Aún así, no nos engañemos: es una auténtica putada.

Vuelvo a sonreír, un nuevo vaivén en mi buen-mal humor, otro requiebro en forma de ese, los ojos un poco humedecidos -tal vez resulte que he ingerido algo más de alcohol del que creía; pero nada destacable- mientras abro la puerta y pienso que nuestra historia fue todo lo contrario al anticiclón de Leiva & Ferreiro, porque ha sido -un poco, siempre poco, solo un poco- mágica, trágica, enérgica, lisérgica, clásica, tóxica, frenética, dialéctica, hermética, dramática, eléctrica, magnética. En cambio, coincido con ellos en que no ha sido rápida, ni táctica, ni técnica, ni pública. Y vuelvo a estar en desacuerdo cuando la califican de ridícula, patética, cosmética, sintética. Bueno, un poco ridícula, a veces, sí. Y cosmética, piénsalo y verás.

Pero… y lo que nos hemos reído.

Qué caprichosa es la memoria que se aferra a escenas, imágenes, sensaciones que no tendrían por qué ser tan importantes y, en cambio, son las que se fijan como auténticas lapas en nuestros recuerdos. Los profetas Leiva & Ferreiro hablan de una canción de Navidad que nos arrastra. Y, ciertamente, la historia que nos arrastró siempre tuvo algo de navideña, date cuenta. Y debe ser por eso por lo que me viene a la cabeza esa tarde del último invierno en la que coincidimos. Tú tan guapa, enfundada en ese abrigo tan bonito. Yo, como siempre un poco desastroso, con mi americana manchada de tiza.
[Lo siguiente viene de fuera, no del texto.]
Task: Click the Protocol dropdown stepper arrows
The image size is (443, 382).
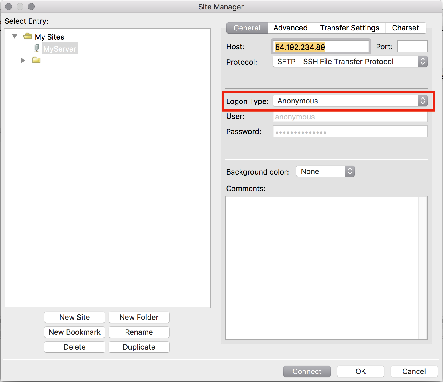Action: tap(423, 61)

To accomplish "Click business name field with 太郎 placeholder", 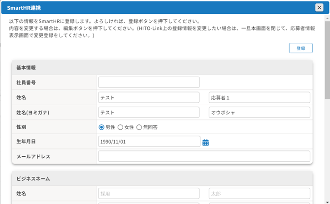I will 259,193.
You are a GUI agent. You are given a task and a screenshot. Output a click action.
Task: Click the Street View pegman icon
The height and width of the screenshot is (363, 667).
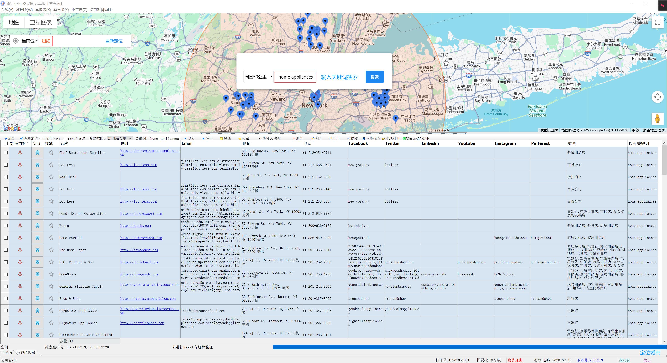click(657, 119)
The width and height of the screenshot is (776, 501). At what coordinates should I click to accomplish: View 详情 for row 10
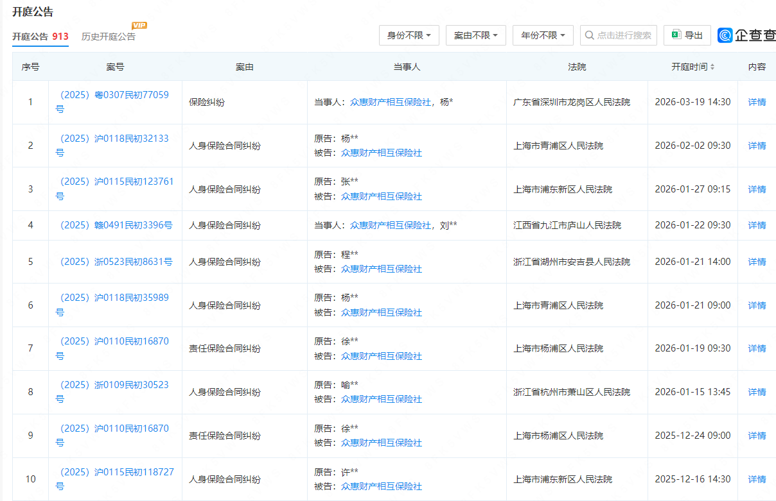757,479
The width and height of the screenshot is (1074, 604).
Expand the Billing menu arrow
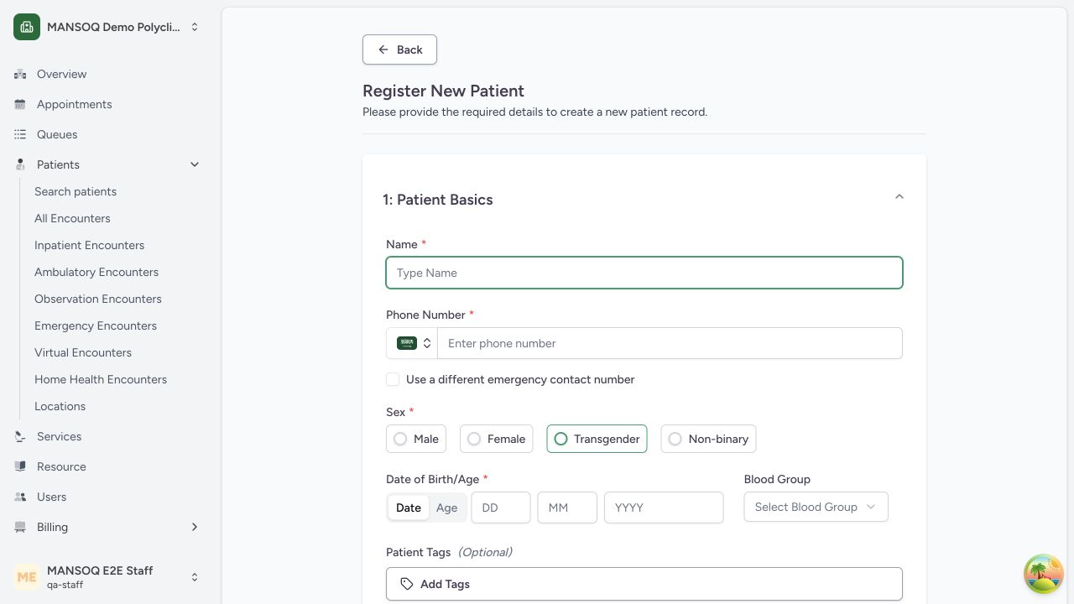[x=195, y=527]
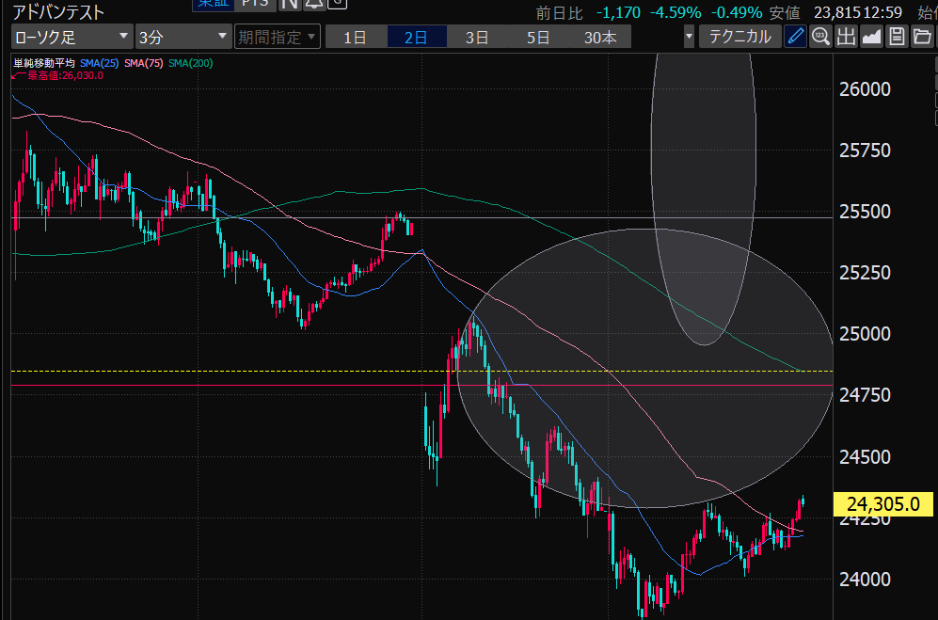
Task: Click the area chart icon
Action: point(871,37)
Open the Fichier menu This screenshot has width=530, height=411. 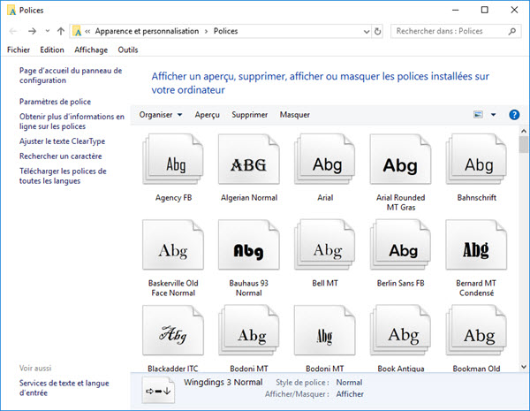tap(19, 50)
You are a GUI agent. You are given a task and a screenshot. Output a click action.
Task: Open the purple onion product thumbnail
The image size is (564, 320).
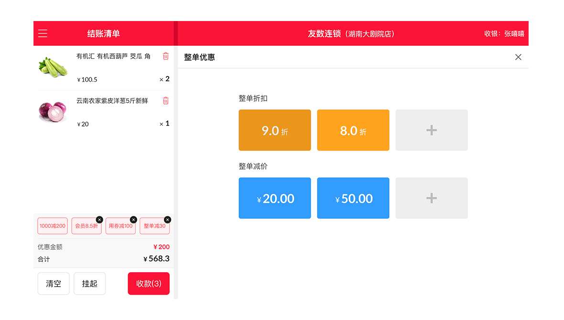coord(53,112)
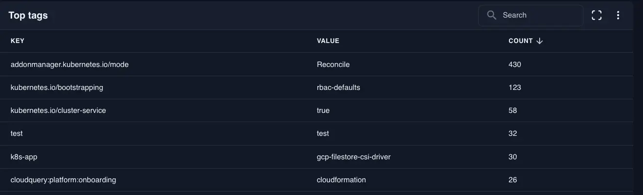643x195 pixels.
Task: Click the Top tags panel title
Action: (28, 15)
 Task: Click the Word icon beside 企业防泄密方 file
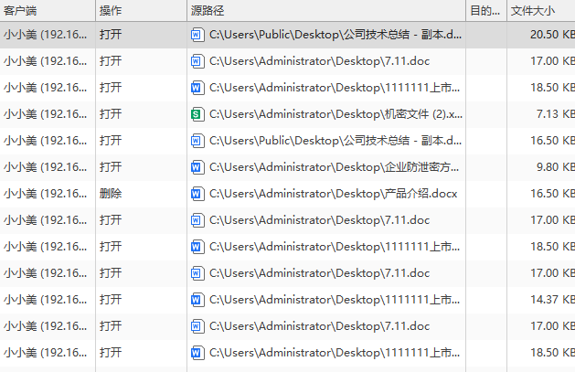[197, 167]
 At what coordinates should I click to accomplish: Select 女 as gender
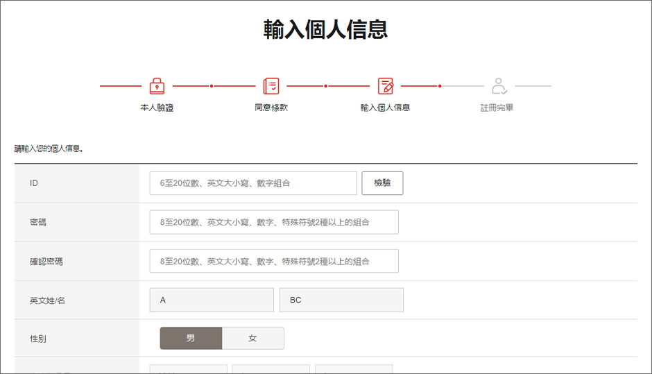click(253, 339)
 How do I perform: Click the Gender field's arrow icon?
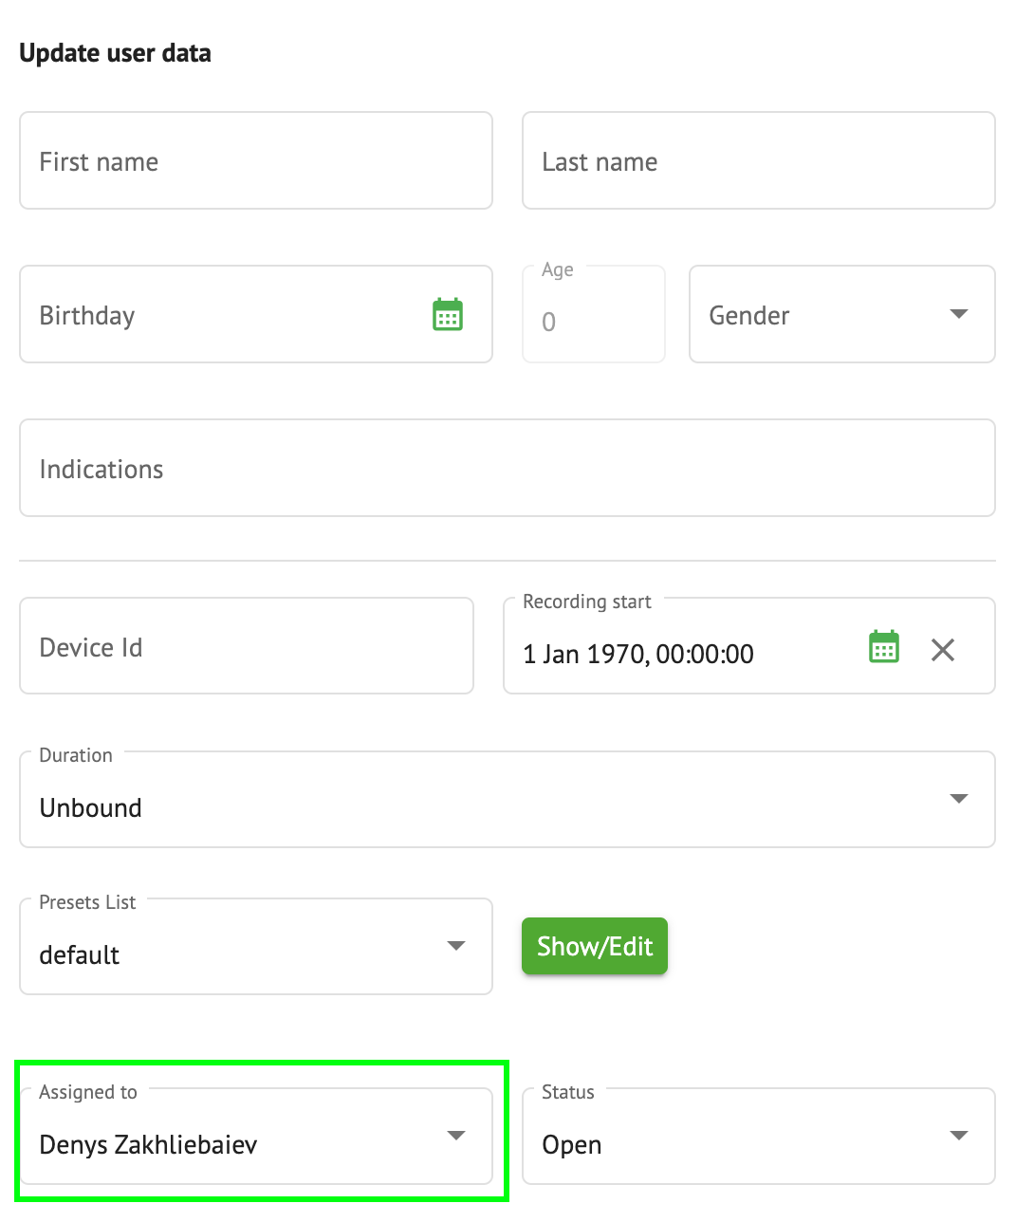(x=959, y=314)
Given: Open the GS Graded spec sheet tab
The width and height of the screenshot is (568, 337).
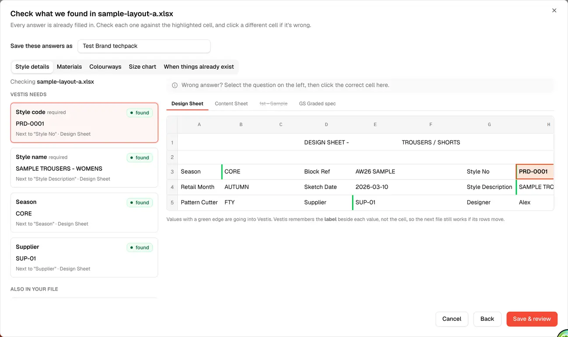Looking at the screenshot, I should [317, 104].
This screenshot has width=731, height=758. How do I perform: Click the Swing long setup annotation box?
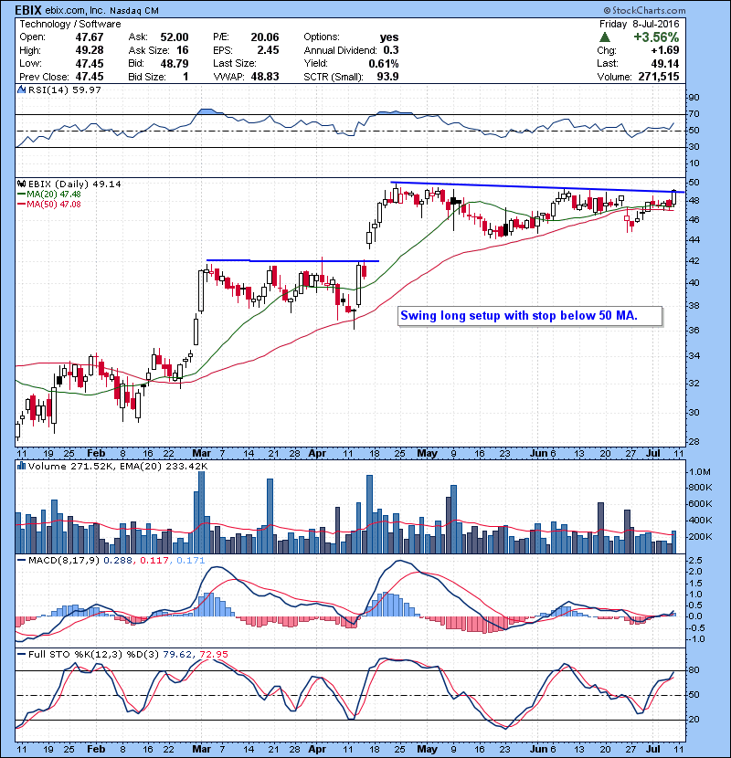[x=530, y=316]

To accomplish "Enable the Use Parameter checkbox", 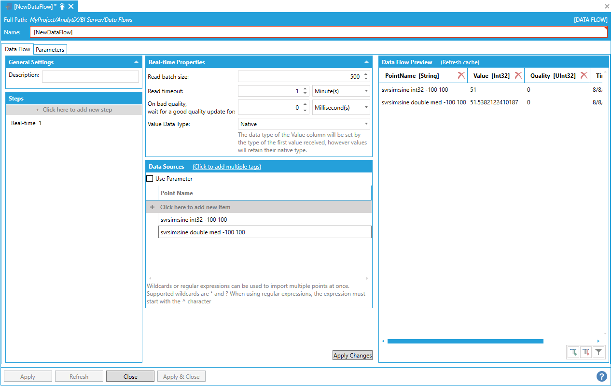I will [150, 179].
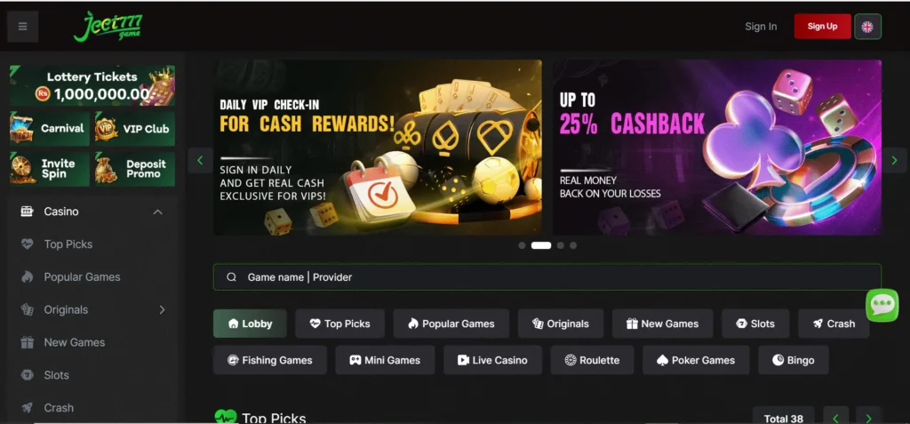Click the Sign In link
The image size is (910, 424).
coord(761,27)
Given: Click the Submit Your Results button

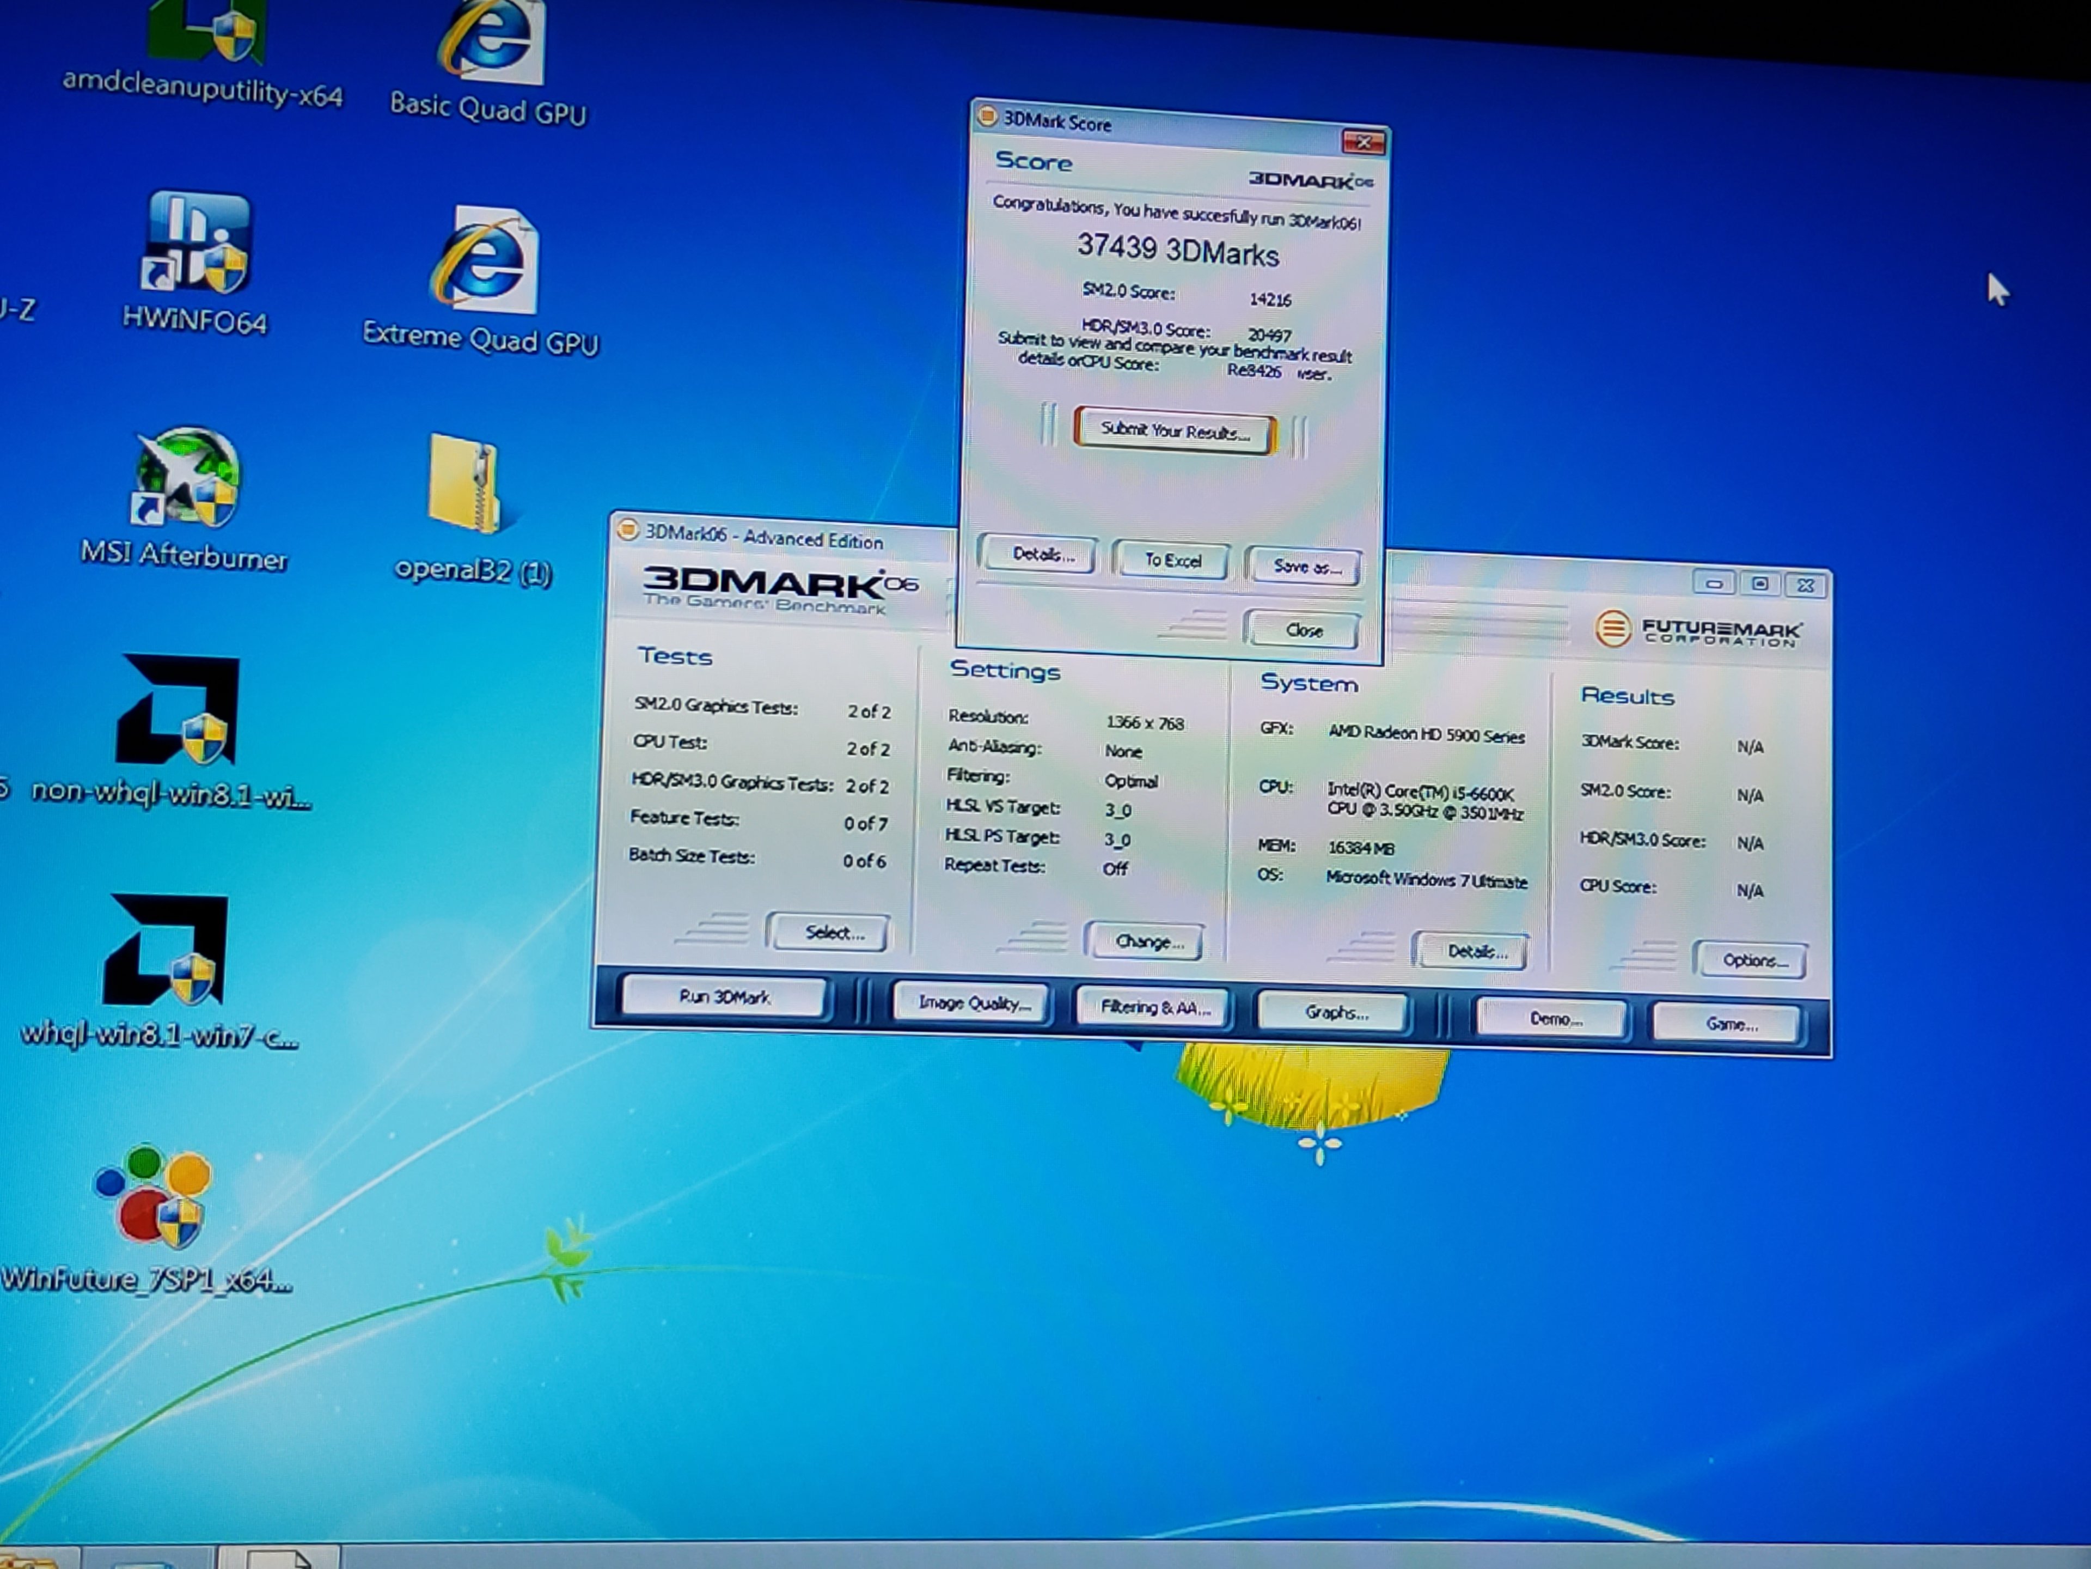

Los dos compartiendo sonrisas y un par de verdejos, nubecillas de vaho por testigos. No sé por qué; pero es la imagen que tengo incrustada en la telaraña de neuronas, y la que me duele. Y la que anhelo. Y la que me proporciona la certeza de que hay momentos que repetiría una y mil veces.

En fin.

En unas horas amanecerá y yo tararearé a Depedro confesando que paseo firme cada mañana, no se perciba mi fragilidad. Y la vida seguirá, tendrá que ser así, definitivamente sin ti.

Pero eso siempre lo supimos. O, al menos, yo. Yo sabía que no ibas a aguantar.